D'ailleurs, au bout d'un certain temps, elle avait inspiré assez d'estime et de respect pour être sûre de ne rencontrer nulle part d'hostilité insolente ou de trouver partout des défenseurs empressés. L'opinion, qui s'abuse souvent, mais qui s'éclaire toujours, redevint peu à peu équitable envers elle. Quoiqu'elle fît des libéralités fort strictes, eu égard à l'argent qu'on lui supposait disponible; quoique son maintien semblât toujours allier et son caractère incapable d'aucune concession à la force populaire, le peuple du village et des environs, émerveillé de la pureté de ses moeurs avec une vie si indépendante et une beauté si remarquable, la prit, sinon en grande amitié, du moins en grande considération. On lui demandait plus souvent des conseils que des aumônes, et on se laissait volontiers guider par elle dans les affaires délicates. M. Parquet prétendait qu'elle lui enlevait beaucoup de clientèles, à force de concilier des inimitiés et d'apaiser des ressentiments. La sagesse et l'équité semblaient être la base de son caractère et en exclure un peu la tendresse et l'enthousiasme.

Simon le pensait ainsi; Parquet, devant qui elle s'observait moins, en jugeait autrement. Souvent, lorsqu'ils parlaient d'elle ensemble, le jeune homme opinait que l'amour était une passion inconnue à Fiamma; Parquet secouait la tête.

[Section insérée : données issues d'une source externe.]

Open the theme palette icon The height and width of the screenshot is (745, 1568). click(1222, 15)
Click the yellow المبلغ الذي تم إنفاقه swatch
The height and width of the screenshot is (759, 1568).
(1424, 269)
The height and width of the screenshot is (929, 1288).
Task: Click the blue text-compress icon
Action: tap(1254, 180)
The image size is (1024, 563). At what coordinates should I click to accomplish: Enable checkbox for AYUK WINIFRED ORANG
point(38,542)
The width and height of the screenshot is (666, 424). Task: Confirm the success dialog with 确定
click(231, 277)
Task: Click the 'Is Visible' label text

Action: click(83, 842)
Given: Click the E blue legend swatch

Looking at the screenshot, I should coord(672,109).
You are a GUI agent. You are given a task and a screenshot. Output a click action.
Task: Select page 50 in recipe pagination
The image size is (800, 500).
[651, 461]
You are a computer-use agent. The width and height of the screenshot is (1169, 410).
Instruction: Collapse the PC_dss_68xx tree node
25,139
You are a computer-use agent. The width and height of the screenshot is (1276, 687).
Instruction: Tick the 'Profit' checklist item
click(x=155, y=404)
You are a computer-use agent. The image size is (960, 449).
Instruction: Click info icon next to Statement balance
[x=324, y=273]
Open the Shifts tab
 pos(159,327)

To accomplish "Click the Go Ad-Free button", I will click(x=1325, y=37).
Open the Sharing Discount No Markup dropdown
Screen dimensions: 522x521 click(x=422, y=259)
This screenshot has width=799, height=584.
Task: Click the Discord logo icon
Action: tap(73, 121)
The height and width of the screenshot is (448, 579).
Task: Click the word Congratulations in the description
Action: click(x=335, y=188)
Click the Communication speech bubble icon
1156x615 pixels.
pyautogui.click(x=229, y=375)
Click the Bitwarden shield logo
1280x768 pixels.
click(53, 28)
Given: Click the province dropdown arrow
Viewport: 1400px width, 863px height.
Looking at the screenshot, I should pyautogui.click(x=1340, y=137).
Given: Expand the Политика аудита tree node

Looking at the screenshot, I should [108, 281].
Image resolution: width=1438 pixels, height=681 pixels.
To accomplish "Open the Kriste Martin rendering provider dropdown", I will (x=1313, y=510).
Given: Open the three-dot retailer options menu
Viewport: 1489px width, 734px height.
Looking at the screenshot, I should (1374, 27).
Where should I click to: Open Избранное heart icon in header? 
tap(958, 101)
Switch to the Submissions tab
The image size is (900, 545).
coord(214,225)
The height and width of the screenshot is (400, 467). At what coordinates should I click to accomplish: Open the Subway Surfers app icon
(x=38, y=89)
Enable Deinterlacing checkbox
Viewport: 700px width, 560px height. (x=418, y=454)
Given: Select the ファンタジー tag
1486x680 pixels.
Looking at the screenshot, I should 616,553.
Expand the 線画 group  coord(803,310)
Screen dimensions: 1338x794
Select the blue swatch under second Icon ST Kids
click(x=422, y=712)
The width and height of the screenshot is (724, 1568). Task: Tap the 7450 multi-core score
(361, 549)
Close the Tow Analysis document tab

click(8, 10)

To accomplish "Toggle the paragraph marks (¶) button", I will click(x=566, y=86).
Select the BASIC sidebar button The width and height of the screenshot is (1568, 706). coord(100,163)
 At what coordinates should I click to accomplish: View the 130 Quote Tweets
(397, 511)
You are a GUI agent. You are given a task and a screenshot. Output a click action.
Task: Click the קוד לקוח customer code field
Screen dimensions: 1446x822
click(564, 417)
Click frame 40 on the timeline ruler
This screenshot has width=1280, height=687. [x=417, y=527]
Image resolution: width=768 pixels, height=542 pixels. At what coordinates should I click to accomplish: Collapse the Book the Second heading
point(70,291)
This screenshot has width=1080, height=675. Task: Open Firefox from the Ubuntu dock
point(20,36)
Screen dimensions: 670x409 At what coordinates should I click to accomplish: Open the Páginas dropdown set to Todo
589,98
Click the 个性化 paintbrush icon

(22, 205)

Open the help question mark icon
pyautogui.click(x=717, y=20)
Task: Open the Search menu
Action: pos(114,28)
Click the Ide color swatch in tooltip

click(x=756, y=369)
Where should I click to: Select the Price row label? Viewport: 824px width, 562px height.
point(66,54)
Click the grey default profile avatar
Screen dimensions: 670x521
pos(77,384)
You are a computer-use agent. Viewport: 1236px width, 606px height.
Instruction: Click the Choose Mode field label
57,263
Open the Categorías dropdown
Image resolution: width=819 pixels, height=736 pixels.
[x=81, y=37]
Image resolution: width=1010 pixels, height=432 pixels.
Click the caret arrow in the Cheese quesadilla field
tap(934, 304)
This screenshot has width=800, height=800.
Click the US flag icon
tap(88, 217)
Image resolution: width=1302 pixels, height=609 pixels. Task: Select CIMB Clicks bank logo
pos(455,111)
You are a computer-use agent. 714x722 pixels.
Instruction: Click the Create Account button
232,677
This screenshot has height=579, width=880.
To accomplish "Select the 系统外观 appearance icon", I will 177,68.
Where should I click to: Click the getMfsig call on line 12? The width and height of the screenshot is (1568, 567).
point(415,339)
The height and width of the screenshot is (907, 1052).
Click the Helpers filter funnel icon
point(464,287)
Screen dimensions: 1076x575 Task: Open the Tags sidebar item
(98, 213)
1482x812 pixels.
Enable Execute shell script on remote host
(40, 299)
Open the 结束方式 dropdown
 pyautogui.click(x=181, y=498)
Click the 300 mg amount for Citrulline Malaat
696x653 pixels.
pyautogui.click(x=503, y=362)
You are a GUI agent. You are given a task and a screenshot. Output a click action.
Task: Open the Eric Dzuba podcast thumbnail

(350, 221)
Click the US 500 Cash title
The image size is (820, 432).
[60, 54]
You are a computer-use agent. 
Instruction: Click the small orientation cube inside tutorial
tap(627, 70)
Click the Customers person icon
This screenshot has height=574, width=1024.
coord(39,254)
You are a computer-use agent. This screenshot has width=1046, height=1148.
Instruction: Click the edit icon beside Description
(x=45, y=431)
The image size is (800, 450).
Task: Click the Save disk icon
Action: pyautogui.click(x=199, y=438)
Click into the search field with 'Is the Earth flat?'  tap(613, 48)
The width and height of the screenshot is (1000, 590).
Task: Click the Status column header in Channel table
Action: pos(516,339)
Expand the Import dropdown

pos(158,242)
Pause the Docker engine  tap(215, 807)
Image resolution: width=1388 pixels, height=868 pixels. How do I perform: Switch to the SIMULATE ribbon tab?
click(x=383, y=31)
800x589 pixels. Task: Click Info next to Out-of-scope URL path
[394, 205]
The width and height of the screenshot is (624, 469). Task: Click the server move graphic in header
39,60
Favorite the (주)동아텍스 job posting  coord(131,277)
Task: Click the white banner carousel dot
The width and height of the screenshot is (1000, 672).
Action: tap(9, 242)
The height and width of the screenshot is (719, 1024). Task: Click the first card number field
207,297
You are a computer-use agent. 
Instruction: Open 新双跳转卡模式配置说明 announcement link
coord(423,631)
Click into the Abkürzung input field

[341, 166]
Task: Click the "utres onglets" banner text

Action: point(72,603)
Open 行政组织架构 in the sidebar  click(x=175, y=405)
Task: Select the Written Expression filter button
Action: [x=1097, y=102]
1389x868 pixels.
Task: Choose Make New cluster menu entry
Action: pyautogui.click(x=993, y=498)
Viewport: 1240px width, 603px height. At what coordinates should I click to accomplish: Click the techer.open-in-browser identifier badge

—Qu'elle n'en ait pas pour toi, lui disait-il, je n'en répondrais pas; je ne sais plus à quoi m'en tenir à cet égard; mais qu'elle n'en ait jamais eu pour personne ou qu'elle ne soit jamais capable d'en avoir, c'est ce qu'on ne me persuadera pas aisément. Tu plaides mieux que moi, Féline, mais tu ne connais pas mieux le coeur humain. Sois sûr que j'ai surpris chez elle bien des contradictions: par exemple, un jour elle nous fit un grand discours pour nous prouver qu'il valait mieux soulager peu à peu le pauvre, et l'aider à sortir lui-même de sa misère, que de lui donner tout à coup le bien-être dont il ne ferait qu'abuser. Cela pouvait être fort juste, mais deux heures après je vis que cette modération n'était guère dans son caractère; car en passant devant la maison du pauvre Mion, et en le voyant entrer avec ses enfants sous sa misérable hutte, où l'on ne peut se tenir debout, elle s'écria avec chaleur: «O ciel! avec mille francs on donnerait à cette famille un logement sain, et cependant elle reste courbée sous ce hangar, à la porte d'un château!…» Je lui fis observer qu'elle pouvait bien disposer d'un billet de mille francs pour des malheureux; M. de Fougères m'avait encore dit la veille: «Engagez donc Fiamma à me demander tout ce qu'elle désire, et j'y souscrirai. Je ne me plains que de son excessive économie.» Fiamma alors changea de visage et me répondit d'un air étrange: «Parquet, vous devriez être habitué à cette vérité aussi ancienne que le monde: ne vous fiez pas à l'apparence.» Va, Simon, ajoutait Parquet, sois sûr qu'il y a là un mystère d'iniquité de la part de M. de Fougères. Simon lui renvoyait en riant cette phrase de cour d'assises et trouvait la supposition folle. Il était bien prouvé désormais pour tout le monde que M. de Fougères était un hypocrite de bonté, mais non de probité; un homme dur, égoïste, étroit d'idées et de sentiments, peureux et avare; mais il était impossible de trouver en lui assez d'étoffe pour en habiller le personnage du plus maigre scélérat.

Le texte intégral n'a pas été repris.